=== Directive ===
Collect each line in the records below that contains the word "Action". Case matters.

#### Provided material ####

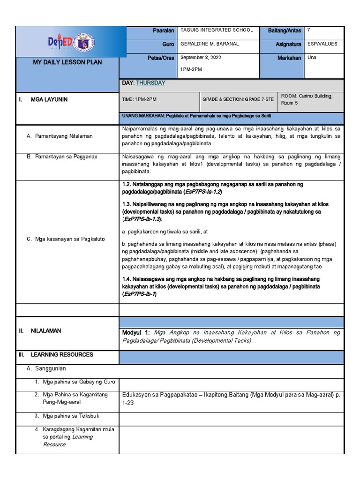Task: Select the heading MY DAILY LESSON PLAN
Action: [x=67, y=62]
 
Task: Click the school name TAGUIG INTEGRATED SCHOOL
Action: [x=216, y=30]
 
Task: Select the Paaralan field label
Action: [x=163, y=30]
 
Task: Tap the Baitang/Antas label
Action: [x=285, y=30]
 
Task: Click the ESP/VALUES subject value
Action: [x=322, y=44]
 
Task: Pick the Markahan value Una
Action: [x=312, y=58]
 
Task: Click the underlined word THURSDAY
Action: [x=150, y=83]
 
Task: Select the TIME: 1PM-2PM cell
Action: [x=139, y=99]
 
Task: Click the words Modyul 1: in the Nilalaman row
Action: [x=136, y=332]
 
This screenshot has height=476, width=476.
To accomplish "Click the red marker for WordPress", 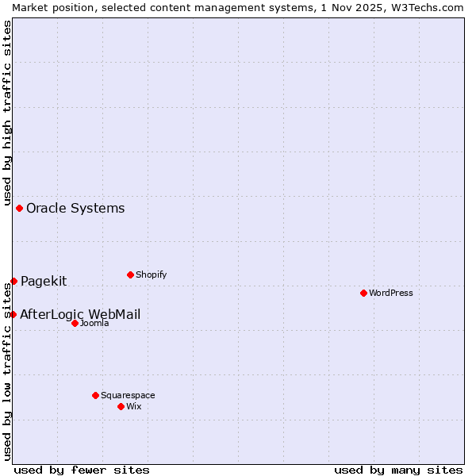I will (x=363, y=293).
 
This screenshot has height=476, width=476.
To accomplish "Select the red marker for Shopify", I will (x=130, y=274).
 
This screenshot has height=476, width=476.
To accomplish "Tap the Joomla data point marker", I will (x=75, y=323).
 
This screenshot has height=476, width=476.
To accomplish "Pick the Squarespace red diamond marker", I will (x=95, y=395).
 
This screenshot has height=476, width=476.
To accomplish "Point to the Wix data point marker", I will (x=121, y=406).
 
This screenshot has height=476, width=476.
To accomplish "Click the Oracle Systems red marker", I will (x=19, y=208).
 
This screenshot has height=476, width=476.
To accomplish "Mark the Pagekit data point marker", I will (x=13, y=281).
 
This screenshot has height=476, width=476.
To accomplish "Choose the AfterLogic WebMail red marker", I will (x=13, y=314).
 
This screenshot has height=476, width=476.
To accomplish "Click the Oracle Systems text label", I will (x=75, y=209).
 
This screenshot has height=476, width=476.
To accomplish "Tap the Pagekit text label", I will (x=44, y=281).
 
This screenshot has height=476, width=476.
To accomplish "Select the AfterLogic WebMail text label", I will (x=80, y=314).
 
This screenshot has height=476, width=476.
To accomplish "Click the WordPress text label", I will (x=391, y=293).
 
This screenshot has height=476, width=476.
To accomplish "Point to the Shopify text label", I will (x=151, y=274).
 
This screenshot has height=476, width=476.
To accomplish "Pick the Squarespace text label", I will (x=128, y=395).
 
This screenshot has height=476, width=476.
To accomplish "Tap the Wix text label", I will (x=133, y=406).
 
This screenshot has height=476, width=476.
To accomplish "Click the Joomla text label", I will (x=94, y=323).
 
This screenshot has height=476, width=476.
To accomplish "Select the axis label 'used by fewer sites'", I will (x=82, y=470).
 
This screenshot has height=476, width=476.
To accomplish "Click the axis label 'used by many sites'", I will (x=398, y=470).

####

=== Correct response ===
Action: [x=67, y=62]
Action: [x=216, y=30]
Action: [x=163, y=30]
Action: [x=285, y=30]
Action: [x=322, y=44]
Action: [x=312, y=58]
Action: [x=150, y=83]
Action: [x=139, y=99]
Action: [x=136, y=332]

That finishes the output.